Au début de la nouvelle dynastie c'est un grand réconfort pour chacun de constater cela. Ce que Clovis avait reçu du Ciel à Reims était-il transmissible hors de son sang, hors de la race de Mérovée ? Question tourmentante pour tous ces gens épris de mysticisme.
Notre siècle, là encore, a du mal à comprendre.

Si Robert n'est pas l'héritier de Clovis par le sang, ne peut-il l'être par l'onction de la Sainte Ampoule: Le Ciel répond Oui, par la guérison des écrouelles et, en Robert, il fait surabonder ce don. Charles X, à peine sacré, voulut vérifier ce pouvoir de la Sainte Ampoule et quand l'Eglise Gallicane sacra Sa Béatitude Monseigneur Louis-Marie-François Giraud comme Patriarche de France, après l'onction de la Sainte Ampoule le clergé fit venir des écroueux pour vérifier si le Haut Pouvoir continuait.

Ce n'était pas tant le don de guérir qui importait aux théologiens contemporains de Robert le Pieux que ce qui y était indiqué... La Volonté du Ciel d'une Ecclesia Francorum... La Présence de l'Ange de la Nation sur la personne de son Oint.

Le Raguois nous dit que Robert était: "pieux, sage, prudent et très instruit" et qu'il "nourrissait jusqu'à mille pauvres par jour..." Il vivait saintement.
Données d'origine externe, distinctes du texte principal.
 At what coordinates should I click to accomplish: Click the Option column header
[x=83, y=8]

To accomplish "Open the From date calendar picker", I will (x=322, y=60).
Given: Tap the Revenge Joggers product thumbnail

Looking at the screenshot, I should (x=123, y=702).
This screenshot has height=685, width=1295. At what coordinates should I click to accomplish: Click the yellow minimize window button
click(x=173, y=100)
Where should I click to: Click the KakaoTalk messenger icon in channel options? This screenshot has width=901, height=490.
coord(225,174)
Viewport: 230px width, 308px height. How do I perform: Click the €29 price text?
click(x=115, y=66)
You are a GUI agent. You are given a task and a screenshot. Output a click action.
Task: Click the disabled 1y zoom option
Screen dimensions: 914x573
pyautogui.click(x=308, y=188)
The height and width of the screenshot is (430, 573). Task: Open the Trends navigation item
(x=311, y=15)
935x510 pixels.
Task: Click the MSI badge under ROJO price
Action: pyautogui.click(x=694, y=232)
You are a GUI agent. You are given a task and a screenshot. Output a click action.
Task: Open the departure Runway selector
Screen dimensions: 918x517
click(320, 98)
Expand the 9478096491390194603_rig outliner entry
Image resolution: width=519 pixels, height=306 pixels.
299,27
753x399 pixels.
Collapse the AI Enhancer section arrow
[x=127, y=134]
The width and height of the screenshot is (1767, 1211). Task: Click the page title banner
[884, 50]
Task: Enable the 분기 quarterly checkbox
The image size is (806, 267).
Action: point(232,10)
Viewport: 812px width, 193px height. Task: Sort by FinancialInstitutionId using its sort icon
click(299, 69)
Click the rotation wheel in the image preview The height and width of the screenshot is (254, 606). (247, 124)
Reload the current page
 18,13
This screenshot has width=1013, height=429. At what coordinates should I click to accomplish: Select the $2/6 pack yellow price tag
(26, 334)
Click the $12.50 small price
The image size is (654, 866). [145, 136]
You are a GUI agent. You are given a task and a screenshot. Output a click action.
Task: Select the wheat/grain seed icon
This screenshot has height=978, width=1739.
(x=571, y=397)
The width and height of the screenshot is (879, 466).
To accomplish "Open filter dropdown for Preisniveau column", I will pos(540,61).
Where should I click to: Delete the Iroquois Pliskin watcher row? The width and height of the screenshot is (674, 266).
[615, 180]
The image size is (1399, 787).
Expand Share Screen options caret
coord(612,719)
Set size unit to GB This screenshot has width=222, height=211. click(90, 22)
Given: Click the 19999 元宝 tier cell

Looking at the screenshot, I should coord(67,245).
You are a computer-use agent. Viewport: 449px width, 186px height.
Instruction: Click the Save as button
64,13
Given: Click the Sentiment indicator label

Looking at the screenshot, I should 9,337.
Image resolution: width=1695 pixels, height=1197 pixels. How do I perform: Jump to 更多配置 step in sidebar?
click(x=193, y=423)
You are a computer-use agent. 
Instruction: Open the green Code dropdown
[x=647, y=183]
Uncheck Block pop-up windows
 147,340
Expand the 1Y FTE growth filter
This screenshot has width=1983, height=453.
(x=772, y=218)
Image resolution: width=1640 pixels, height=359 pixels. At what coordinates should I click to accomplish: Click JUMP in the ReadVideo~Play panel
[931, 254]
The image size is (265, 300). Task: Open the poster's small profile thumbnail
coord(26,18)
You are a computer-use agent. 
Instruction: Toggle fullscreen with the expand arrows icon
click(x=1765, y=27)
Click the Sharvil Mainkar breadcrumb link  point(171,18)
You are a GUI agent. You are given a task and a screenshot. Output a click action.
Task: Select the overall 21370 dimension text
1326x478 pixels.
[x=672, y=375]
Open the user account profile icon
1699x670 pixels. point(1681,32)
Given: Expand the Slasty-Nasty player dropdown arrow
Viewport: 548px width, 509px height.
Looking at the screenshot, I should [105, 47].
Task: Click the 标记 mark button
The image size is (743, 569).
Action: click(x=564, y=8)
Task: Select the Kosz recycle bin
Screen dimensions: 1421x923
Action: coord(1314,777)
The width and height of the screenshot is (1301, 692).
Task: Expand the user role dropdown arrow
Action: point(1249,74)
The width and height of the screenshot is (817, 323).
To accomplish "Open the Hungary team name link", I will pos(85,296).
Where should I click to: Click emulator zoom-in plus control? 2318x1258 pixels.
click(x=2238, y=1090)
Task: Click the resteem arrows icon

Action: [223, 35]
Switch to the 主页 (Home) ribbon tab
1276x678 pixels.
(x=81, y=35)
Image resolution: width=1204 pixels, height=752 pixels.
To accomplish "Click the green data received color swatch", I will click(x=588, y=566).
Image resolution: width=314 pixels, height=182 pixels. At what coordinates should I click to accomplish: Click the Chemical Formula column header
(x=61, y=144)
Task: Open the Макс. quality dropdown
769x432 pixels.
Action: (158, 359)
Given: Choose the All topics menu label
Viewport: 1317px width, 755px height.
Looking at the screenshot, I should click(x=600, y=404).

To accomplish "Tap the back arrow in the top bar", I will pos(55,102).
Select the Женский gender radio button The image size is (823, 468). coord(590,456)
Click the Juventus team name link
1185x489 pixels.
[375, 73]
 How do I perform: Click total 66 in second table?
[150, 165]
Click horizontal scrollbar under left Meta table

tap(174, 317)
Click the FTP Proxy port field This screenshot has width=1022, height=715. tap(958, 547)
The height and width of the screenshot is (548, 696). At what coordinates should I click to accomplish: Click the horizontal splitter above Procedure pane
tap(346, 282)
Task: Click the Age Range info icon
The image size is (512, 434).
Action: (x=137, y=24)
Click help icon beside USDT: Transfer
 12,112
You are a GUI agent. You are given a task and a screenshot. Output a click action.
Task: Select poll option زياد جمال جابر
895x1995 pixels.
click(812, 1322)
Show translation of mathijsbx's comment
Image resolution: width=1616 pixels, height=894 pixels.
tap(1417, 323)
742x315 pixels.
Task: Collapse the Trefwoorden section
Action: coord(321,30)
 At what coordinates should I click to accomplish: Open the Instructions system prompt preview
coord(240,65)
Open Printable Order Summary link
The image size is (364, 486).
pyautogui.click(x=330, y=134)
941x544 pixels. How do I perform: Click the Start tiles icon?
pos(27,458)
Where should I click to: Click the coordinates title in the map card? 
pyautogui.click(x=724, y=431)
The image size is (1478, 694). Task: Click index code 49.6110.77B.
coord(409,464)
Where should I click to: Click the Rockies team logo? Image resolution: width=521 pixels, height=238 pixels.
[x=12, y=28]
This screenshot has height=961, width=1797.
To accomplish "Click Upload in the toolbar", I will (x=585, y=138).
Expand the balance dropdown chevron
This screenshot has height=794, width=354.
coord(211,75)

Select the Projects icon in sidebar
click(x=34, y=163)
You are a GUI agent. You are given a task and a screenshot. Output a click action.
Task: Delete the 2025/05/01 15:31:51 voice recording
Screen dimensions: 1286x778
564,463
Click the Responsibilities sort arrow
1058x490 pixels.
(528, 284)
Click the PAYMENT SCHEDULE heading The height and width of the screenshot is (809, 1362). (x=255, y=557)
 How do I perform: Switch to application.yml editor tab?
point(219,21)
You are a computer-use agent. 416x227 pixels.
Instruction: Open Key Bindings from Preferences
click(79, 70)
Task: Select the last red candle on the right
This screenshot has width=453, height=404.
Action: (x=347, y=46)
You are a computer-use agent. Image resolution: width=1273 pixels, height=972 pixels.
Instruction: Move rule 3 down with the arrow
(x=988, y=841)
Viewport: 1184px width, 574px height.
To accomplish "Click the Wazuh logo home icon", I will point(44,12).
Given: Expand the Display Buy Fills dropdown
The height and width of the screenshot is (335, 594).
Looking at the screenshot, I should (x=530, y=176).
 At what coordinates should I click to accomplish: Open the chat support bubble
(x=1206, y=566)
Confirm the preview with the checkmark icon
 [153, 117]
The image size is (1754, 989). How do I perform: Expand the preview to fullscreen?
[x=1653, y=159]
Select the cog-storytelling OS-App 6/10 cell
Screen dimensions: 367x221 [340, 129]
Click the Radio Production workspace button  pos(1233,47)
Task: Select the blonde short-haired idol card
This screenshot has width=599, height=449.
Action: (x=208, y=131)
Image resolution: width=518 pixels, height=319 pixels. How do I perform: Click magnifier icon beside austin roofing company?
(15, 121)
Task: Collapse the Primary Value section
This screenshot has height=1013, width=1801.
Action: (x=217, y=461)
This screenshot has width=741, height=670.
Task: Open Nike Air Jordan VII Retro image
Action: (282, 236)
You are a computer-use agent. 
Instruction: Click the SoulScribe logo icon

Mais la Sainteté pour un Roi n'est-ce pas d'abord de gouverner ?

En effet si l'Eglise a gardé de Robert le Pieux quelques hymnes que l'on chante encore de nos jours, elle lui sait surtout grâce du bien fondé de ses lois. Le Palais de Justice qu'il fit construire est le symbole de l'une de ses préoccupations fondamentales:
donner a ses sujets une Justice inspirée de la vie de Salomon, des exemples de David et des préceptes de clémence de Jésus-Christ.

Nul ne peut comprendre la façon de penser de l'époque qui va de Clovis à Robert le Pieux s'il ne tient pas compte du fossé qui s'est créé sous Saint Louis avec l'apparition de la "Somme Théologique."
Avant le thomisme l'Eglise et sa pensée s'épanouissaient en de nombreux courants, mais toujours revenaient par les Pères aux sources des Ecritures Saintes.

Robert toute sa vie veut être David et Salomon retransposés dans la pensée chrétienne... Plus qu'un chef politique il se sent le Pasteur de l'Eglise de France, l'oint de la Sainte Ampoule, le Patrice. Pour lui la France est un Nouvel Israël dont il est le Pontife Roi. Sur sa harpe il retrouve l'inspiration prophétique et compose un monceau d'hymnes et de cantiques. David par les Chants, il veut être Salomon par la justice et, bien souvent, on le voit trancher quelque litige en tentant de s'inspirer de la Sagesse Sapientielle venue d'En-Haut.

Dans sa pensée le Palais de Justice doit être un sanctuaire de la clémence Christique aux galeries imprégnées de la méditation des galeries conventuelles, aux tours lançant vers le Ciel un perpétuel appel à l'inspiration divine...
C'est en l'an Mil que ces galeries et ces tours commencent à s'édifier.

L'on a beaucoup parlé de la grande peur de l'an Mil...
Ce fut peut-être l'affaire de quelques sectes...
Je n'en trouve trace ni en France, ni dans le coeur de Robert.

Ce qu'il attend ce n'est pas la fin du monde, c'est une ère de paix et d'amour.
L'on ne bâtit pas quand le monde finit... Robert fait beaucoup bâtir...

L'on prie beaucoup, mais dans une joie confiante; le dimanche à la Cour la liturgie gallicane est longue, mais on en sort par un repas égayé par les bouffons et les danseurs du Roi. Une petite guerre, la seule, qui lui permet de faire preuve de courage et de clémence. Est-ce là une vie de Saint ? Les bénédictins en jugèrent ainsi à une époque où chaque diocèse dressait librement la liste de ses saints.